*Exercise description*: Copy out the records again. Change nothing.
**** Data for processing ****
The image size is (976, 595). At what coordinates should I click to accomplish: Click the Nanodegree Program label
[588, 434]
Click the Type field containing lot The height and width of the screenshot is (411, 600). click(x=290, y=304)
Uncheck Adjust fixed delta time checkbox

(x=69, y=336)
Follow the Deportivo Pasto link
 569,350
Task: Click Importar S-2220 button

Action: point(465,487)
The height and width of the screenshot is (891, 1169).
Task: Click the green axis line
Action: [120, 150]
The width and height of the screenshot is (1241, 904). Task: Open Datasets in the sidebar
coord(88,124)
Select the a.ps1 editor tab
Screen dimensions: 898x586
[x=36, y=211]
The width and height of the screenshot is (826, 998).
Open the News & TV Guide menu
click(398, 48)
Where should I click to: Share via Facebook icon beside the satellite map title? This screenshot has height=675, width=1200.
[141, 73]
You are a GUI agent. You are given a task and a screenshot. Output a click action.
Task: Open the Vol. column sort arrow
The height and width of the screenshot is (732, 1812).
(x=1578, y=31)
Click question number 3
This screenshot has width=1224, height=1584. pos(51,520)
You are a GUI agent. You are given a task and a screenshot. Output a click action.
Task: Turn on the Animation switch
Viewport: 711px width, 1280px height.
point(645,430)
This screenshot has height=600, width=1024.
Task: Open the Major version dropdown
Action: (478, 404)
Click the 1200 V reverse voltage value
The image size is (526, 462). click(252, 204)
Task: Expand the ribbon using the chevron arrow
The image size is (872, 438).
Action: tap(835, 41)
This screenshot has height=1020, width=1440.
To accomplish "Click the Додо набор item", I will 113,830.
****
*Result for this task*:
The image size is (976, 595). At what coordinates should I click to accomplish: Click the Nanodegree Program label
[588, 434]
Click the Type field containing lot The height and width of the screenshot is (411, 600). click(x=290, y=304)
Uncheck Adjust fixed delta time checkbox

(x=69, y=336)
Follow the Deportivo Pasto link
 569,350
Task: Click Importar S-2220 button

Action: point(465,487)
The height and width of the screenshot is (891, 1169).
Task: Click the green axis line
Action: [120, 150]
The width and height of the screenshot is (1241, 904). Task: Open Datasets in the sidebar
coord(88,124)
Select the a.ps1 editor tab
Screen dimensions: 898x586
[x=36, y=211]
The width and height of the screenshot is (826, 998).
Open the News & TV Guide menu
click(398, 48)
Where should I click to: Share via Facebook icon beside the satellite map title? This screenshot has height=675, width=1200.
[141, 73]
You are a GUI agent. You are given a task and a screenshot. Output a click action.
Task: Open the Vol. column sort arrow
The height and width of the screenshot is (732, 1812).
(x=1578, y=31)
Click question number 3
This screenshot has width=1224, height=1584. pos(51,520)
You are a GUI agent. You are given a task and a screenshot. Output a click action.
Task: Turn on the Animation switch
Viewport: 711px width, 1280px height.
point(645,430)
This screenshot has height=600, width=1024.
Task: Open the Major version dropdown
Action: (478, 404)
Click the 1200 V reverse voltage value
The image size is (526, 462). click(252, 204)
Task: Expand the ribbon using the chevron arrow
The image size is (872, 438).
Action: tap(835, 41)
This screenshot has height=1020, width=1440.
To accomplish "Click the Додо набор item", I will 113,830.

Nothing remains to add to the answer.